Kleine Kollektion 2020/19

Zuerst mal:  Sorry, ich bin nicht mehr so fleißig wie früher, was das Bloggen angeht. Außerdem ist Sommerloch. Die Updates hier werden seltener. Naja, es muss ja nicht so bleiben.
Anyway. Ich hab mal wieder drei Clips gesammelt, zu denen ich zwei, drei Worte sagen kann.

Zuerst: Andy Bell kommt mit einem Soloalbum. „Schuld“ ist Corona. Denn eine Soloplatte spukte dem Ride-Co-Frontmann und langjährigen Oasis-Bassisten eh lange schon im Hinterkopf herum. Andy hat die Monate der Isolation genutzt, um angefangene und liegen gebliebene Ideen fertig zu stellen. Die Vorab-Single „Love Comes In Waves“ zeigt, dass sich das ganz offensichtlich gelohnt hat. Ein Album „The View From Halfway Down“ wird folgen.

Walt Disco aus Glasgow haben derweil ein Video zu ihrer aktuellen Single „Hey Boy (You’re One Of Us)“ online gestellt. Irgendwie lustig: Mich erinnern diese Schotten in ihrer Rumms-Wumms-Theatralik ja sehr an die Early-80s-Glam-New Waver Adam And The Ants. Als die damals ihren Durchbruch feierten, waren Videos noch relativ neu.
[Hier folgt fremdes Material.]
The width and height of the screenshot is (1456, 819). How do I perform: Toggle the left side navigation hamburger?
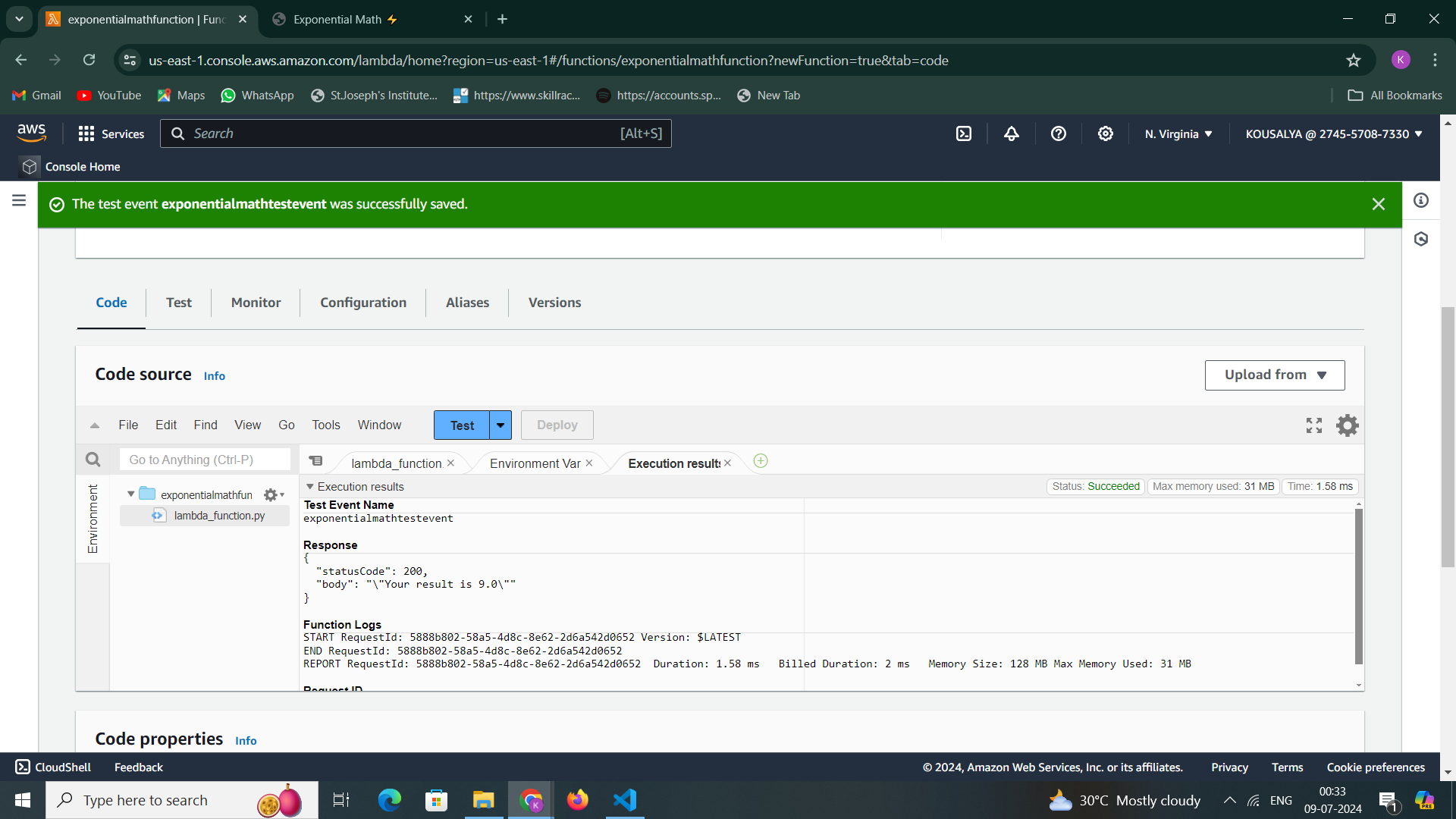pos(19,200)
Vieles war noch etwas grob, man setzte auf Kostüme und Schminke, Nebelmaschinen und zusammengeschusterte Settings. 40 Jahre später ist es wieder genauso, weil jungen Bands die Budgets fehlen.

Im letzten Post erst habe ich auf die Australier Great Gable  aufmerksam gemacht. Schon haben sie den nächsten Clip: „Tracing Faces“ ist der Titelsong ihre am Freitag erschienenen Albums.

 

 

 

Kleine Kollektion 2020/18

Ein paar schöne Platten erwarten uns im August. Die Jubeltrubel-Zeiten von Cut Copy, als ihr elektronischer Indie der Sound der Stunde war, sind seit ein paar Jahren vorbei, der Hype um „In Ghost Colours“ (2008) und „Zonoscope“ (2011) hat sich gelegt. Ihr letztes Album „Haiku For Zero“ (2017) blieb beinahe unbeachtet, aber das heisst nicht, dass Dan Whitford und seine Band aus Sydney nicht weiter prima sophisticated Synthpop machen. Nächsten Freitag erscheint ihre sechste Platte „Freeze, Melt“ und die bisherigen Vorab-Tracks gefallen mir sehr. So auch „Like Braking Glass“.
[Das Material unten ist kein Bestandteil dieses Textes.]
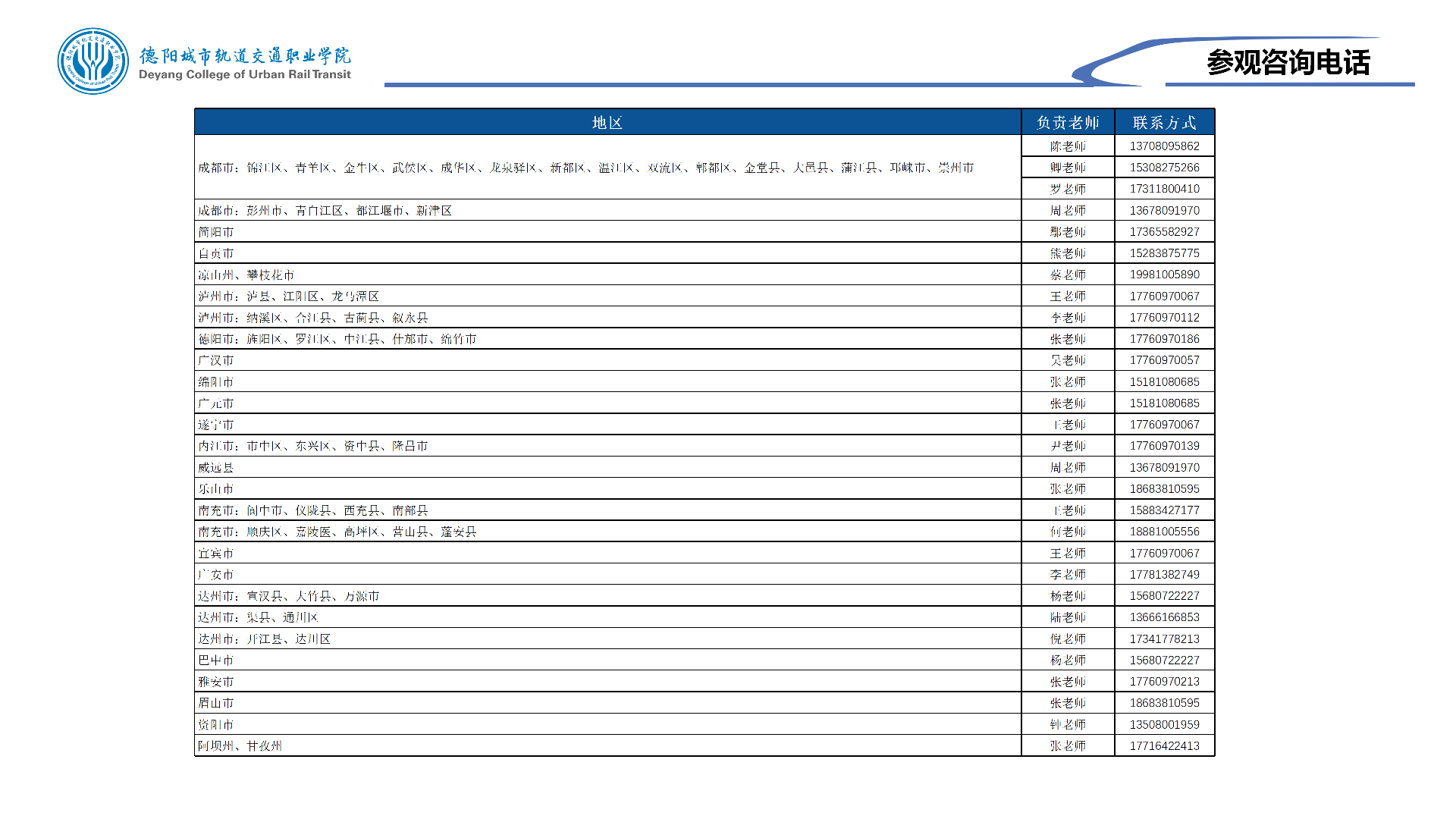The image size is (1456, 819).
Task: Click phone number 13708095862
Action: pyautogui.click(x=1164, y=146)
Wir bleiben in Australien, auch wenn der Bandname Great Gable nach Nordengland deutet – so heisst nämlich auch ein Berg im Lake District. Great Gable, die Band, stammt aus Byron Bay, hat seit 2016 schon zahlreiche Singles und EPs veröffentlicht und macht down under inzwischen größere Wellen. Da trifft es sich gut, dass morgen mit „Tracing Faces“ ihr erstes „richtiges“ Album erscheint. Es gibt eine neue Livesession ihrer Single wenige Monate alten „Blur“.
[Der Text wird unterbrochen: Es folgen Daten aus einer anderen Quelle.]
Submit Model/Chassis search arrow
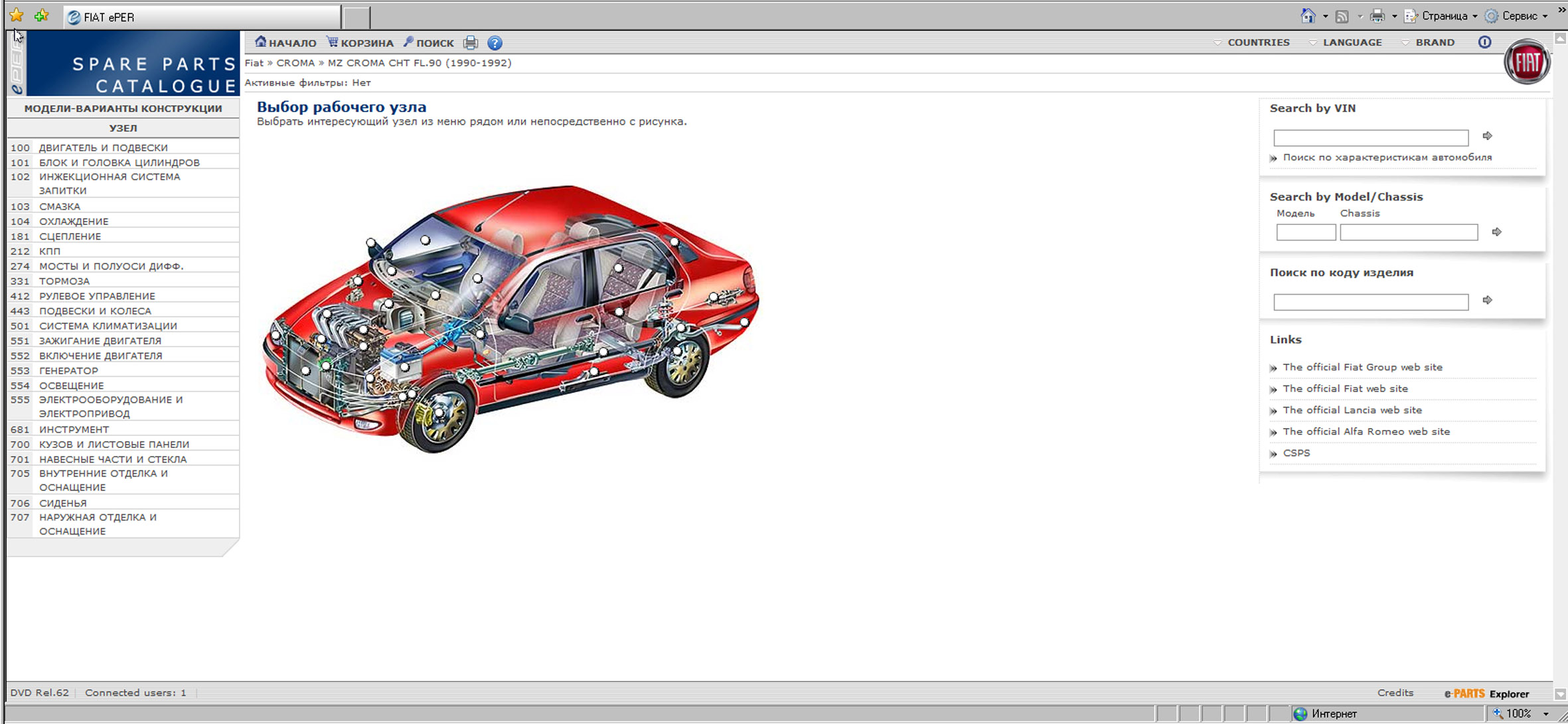point(1497,232)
Jetzt ein Abstecher nach Texas. Colter Wall ist zwar bekanntlich Kanadier, er stammt ursprünglich aus Swift Current, Saskatchewan. Aber Colter hat sich für die Musik schon vor einiger Zeit in den USA nieder gelassen. Der junge Maestro des Real Country steht im August vor der Veröffentlichung seines dritten Albums: „Western Swing & Waltzes and Other Punchy Songs“ erscheint am 28.08. „Normale“ Promotouren sind zur Zeit nicht möglich, also postet Colter in diesen Tagen regelmäßige „Bunkhouse Sessions“ live aus Texas.